Comme nous l’avons vu, ce sont les institutions qui forment les règles du jeu au Vietnam. Ces
mêmes institutions entraînent conséquemment des coûts de transaction lorsque l’information est trop
partielle et imparfaite par rapport à la situation réelle. C’est cette « fameuse différence » dont on parle
souvent entre la théorie et la pratique. Les coûts de transaction sont très importants au Vietnam et ils
causent de ce fait un manque d’efficacité nuisant au développement économique. Ils se présentent sous
différentes formes telles que pots-de-vin, pertes de temps et incertitude.

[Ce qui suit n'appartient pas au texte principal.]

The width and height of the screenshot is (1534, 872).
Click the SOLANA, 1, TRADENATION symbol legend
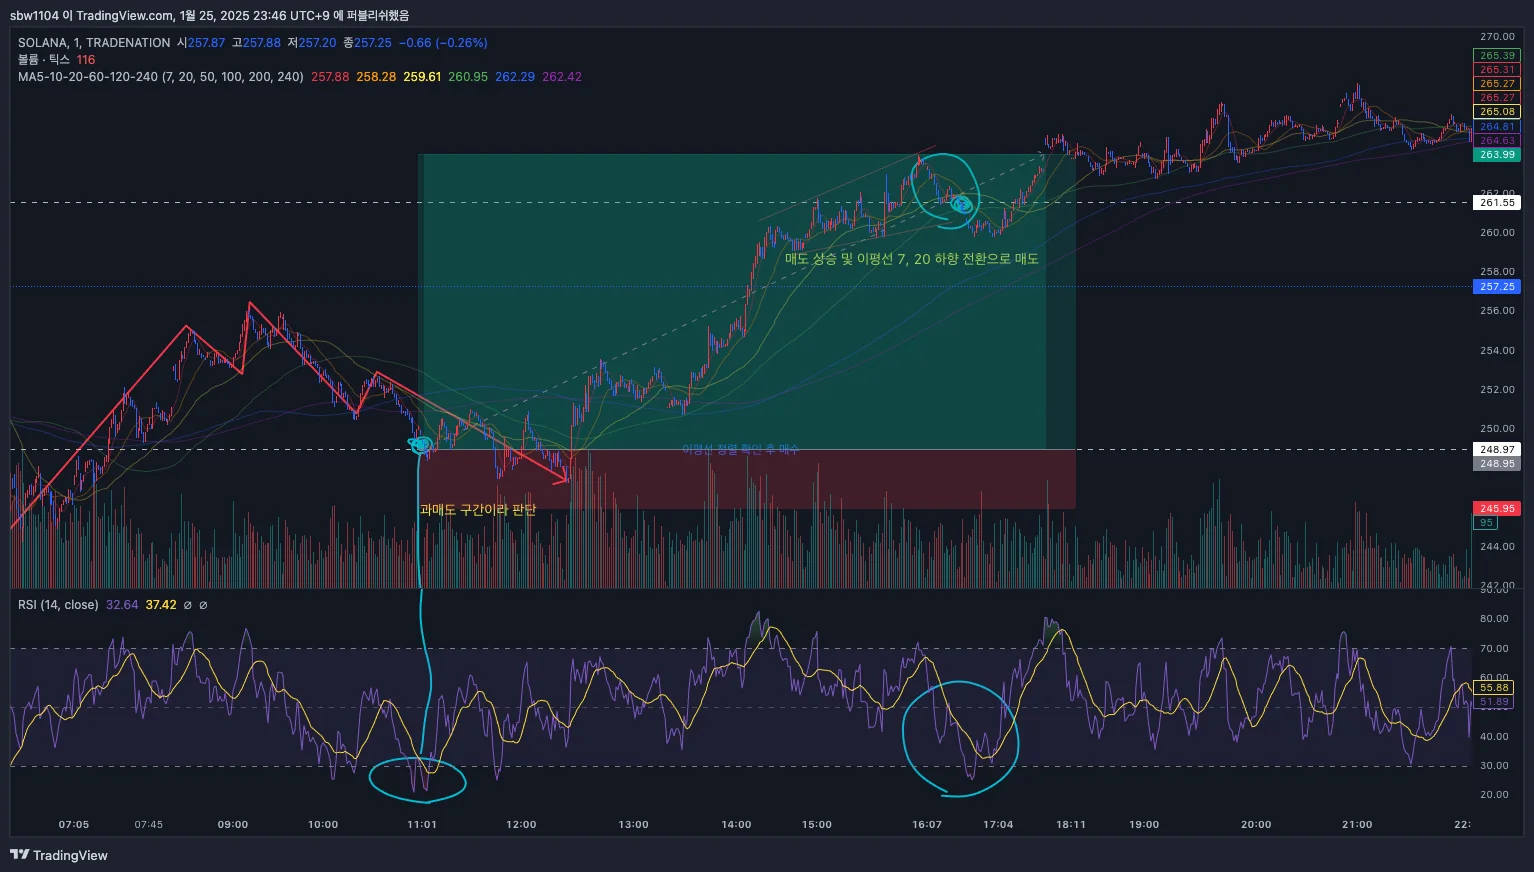[x=94, y=43]
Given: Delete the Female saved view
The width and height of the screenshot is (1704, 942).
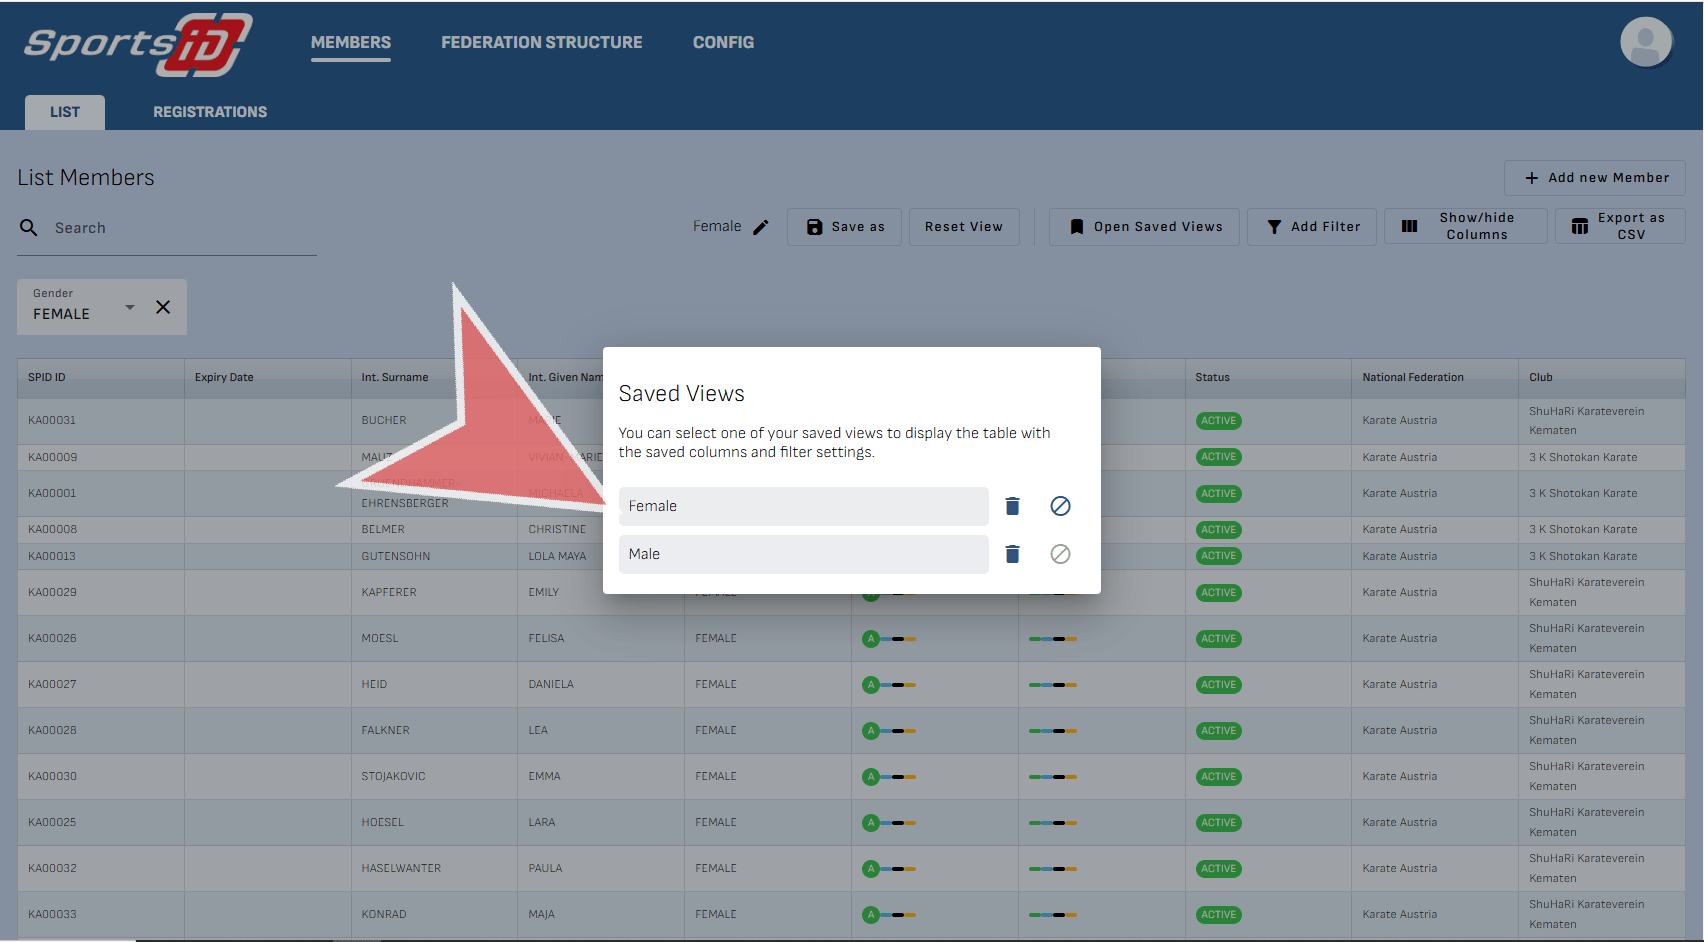Looking at the screenshot, I should click(x=1012, y=506).
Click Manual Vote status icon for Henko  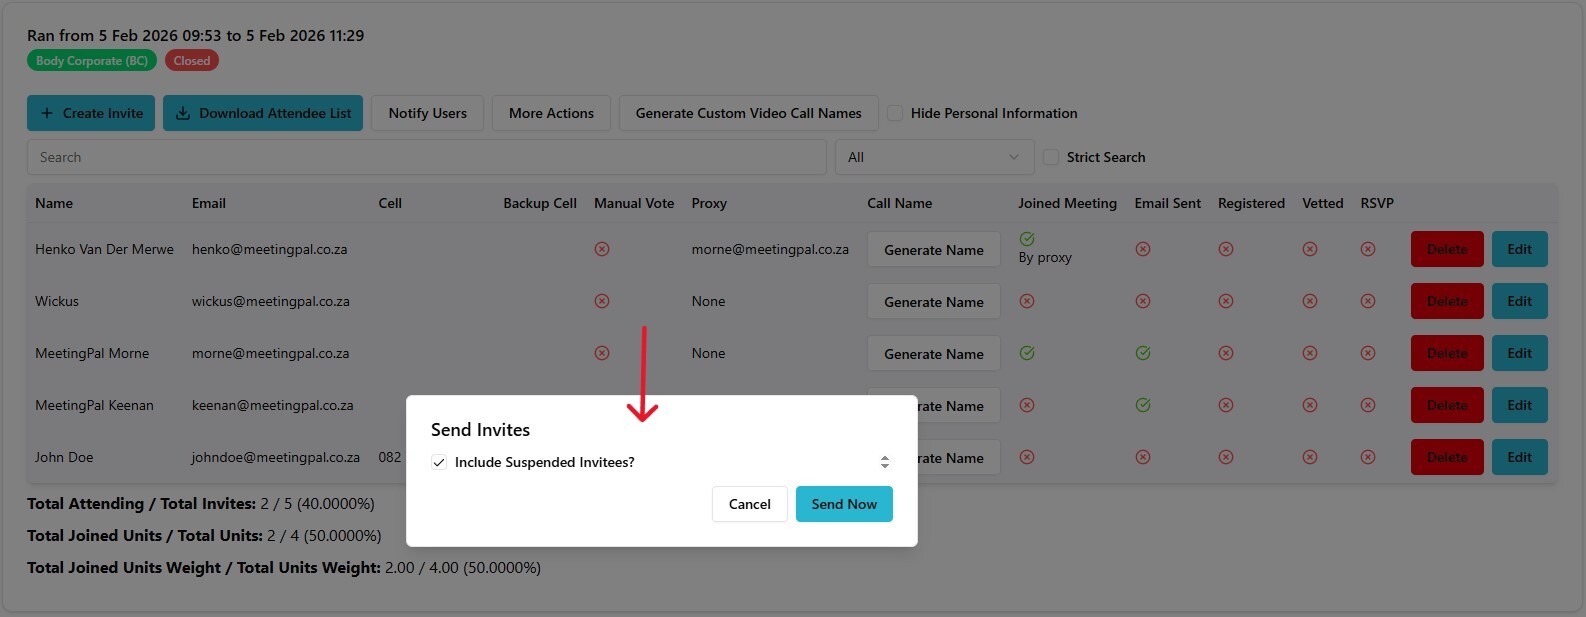pos(602,249)
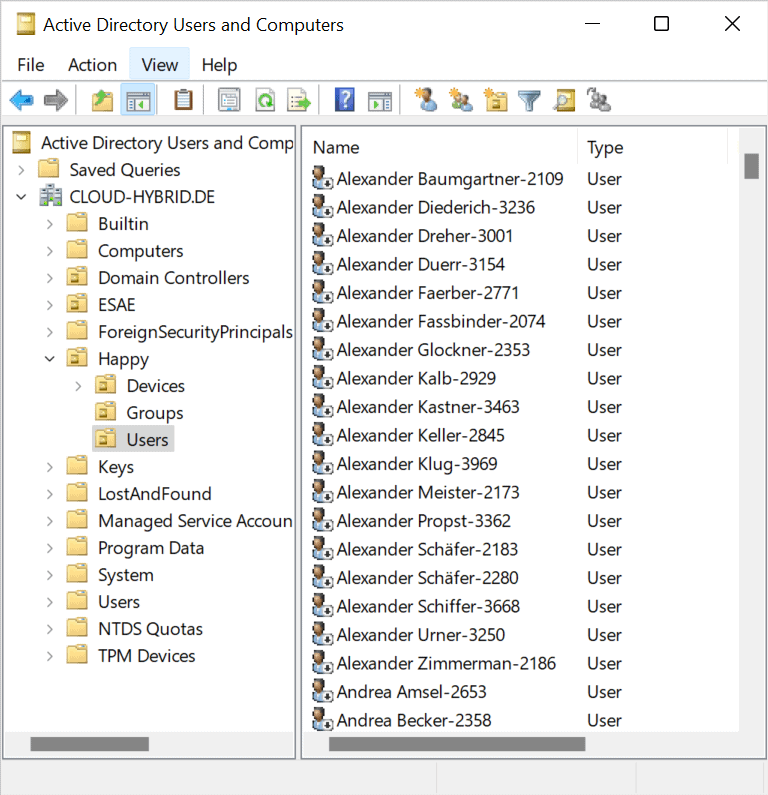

Tout d’abord, lorsqu’on parle d’information, les médias sont souvent concernés. En effet,
puisqu’ils sont contrôlés et supervisés par l’État, ils empêchent parfois la circulation de la vérité. Ainsi,
l’information s’avère difficilement accessible et pour l’obtenir, il faut savoir l’acquérir. Cette intervention
gouvernementale nuit donc à l’efficacité économique puisqu’en présence d’une information imparfaite,
l’incertitude règne. Celle-ci est tellement présente, autant parmi les institutions formelles qu’informelles,
que d’importants coûts de transaction en découlent.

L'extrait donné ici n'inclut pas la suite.